Architecture#

Audience: Contributors adding new executors, and users who want to understand why something is failing or how to extend NeMo-Run.

Prerequisite: Read Execution, at least one executor guide, and Management first.

`run.run()` vs `run.Experiment`#

run.run() is a thin convenience wrapper. Internally it creates an Experiment with a single task and detach=False:

# These two are equivalent
run.run(task, executor=executor)

with run.Experiment("untitled") as exp:
    exp.add(task, executor=executor)
    exp.run(detach=False)

All the mechanics described below apply to both.

Call chain#

        flowchart TD
    A["exp.run()"] --> B["Experiment._prepare()"]
    B --> C["Job.prepare()"]
    C --> D["executor.assign(exp_id, exp_dir, task_id, task_dir)"]
    C --> E["executor.create_job_dir()"]
    C --> F["package(task, executor) → AppDef + Role(s)"]
    A --> G["Job.launch(runner)"]
    G --> H["runner.dryrun(AppDef, scheduler_name, cfg=executor)"]
    H --> I["scheduler.submit_dryrun(AppDef, executor)"]
    G --> J["runner.schedule(dryrun_info)"]
    J --> K["scheduler.schedule(dryrun_info) → AppHandle"]

_prepare() calls Job.prepare() for each task, which assigns experiment/job directories, syncs code, and builds the TorchX AppDef.
Job.launch(runner) calls runner.dryrun() to validate the submission plan, then runner.schedule() to submit it.
The AppHandle returned by scheduler.schedule() is stored in the experiment metadata so Experiment.from_id() can reconnect.
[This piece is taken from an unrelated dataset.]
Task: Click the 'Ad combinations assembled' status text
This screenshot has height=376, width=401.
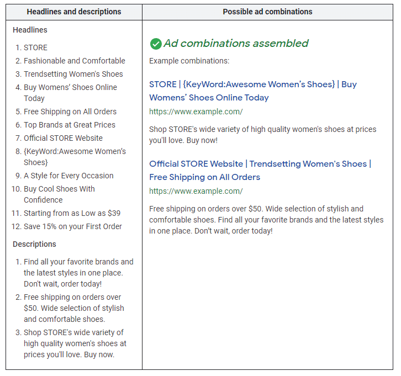Action: [x=236, y=44]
Executor → TorchX scheduler mapping#

Each executor is backed by a TorchX scheduler registered as an entry point in pyproject.toml under torchx.schedulers:

Executor	TorchX Scheduler
`LocalExecutor`	`local_persistent`
`DockerExecutor`	`docker_persistent`
`SlurmExecutor`	`slurm_tunnel`
`SkypilotExecutor`	`skypilot`
`SkypilotJobsExecutor`	`skypilot_jobs`
`DGXCloudExecutor`	`dgx_cloud`
`LeptonExecutor`	`lepton`

Schedulers are discovered at runtime via torchx.schedulers.get_scheduler_factories().

Key TorchX types#

Type	What it represents
`AppDef`	Full application: list of `Role`s + metadata
`Role`	One execution unit: entrypoint, args, env, image, num_replicas, resources
`AppDryRunInfo`	Validated `AppDef` + submission plan (can be inspected without running)
`AppHandle`	Running job ID: `"{scheduler}://{runner}/{app_id}"`
`AppState`	Status enum: `RUNNING`, `SUCCEEDED`, `FAILED`, `CANCELLED`, `UNKNOWN`

How `Executor` fields map to TorchX concepts#

Executor field	TorchX mapping
`nnodes()` + `nproc_per_node()`	`Role.num_replicas` + replica topology
`launcher`	`AppDef` structure (`torchrun` / `ft` / basic entrypoint)
`retries`	`Role.max_retries`
`env_vars`	`Role.env`
`packager`	Pre-launch code sync strategy
`assign(exp_id, exp_dir, task_id, task_dir)`	Sets path metadata consumed by the scheduler

Metadata storage layout#

All experiment metadata is written under NEMORUN_HOME (default ~/.nemo_run):

~/.nemo_run/experiments/{title}/{title}_{exp_id}/
├── {task_id}/
│   ├── configs/
│   │   ├── {task_id}_executor.yaml          # serialised executor config
│   │   ├── {task_id}_fn_or_script           # zlib-JSON encoded task
│   │   └── {task_id}_packager               # zlib-JSON encoded packager
│   └── scripts/{task_id}.sh                 # generated sbatch/shell script
└── .tasks                                   # serialised Job metadata (JSON)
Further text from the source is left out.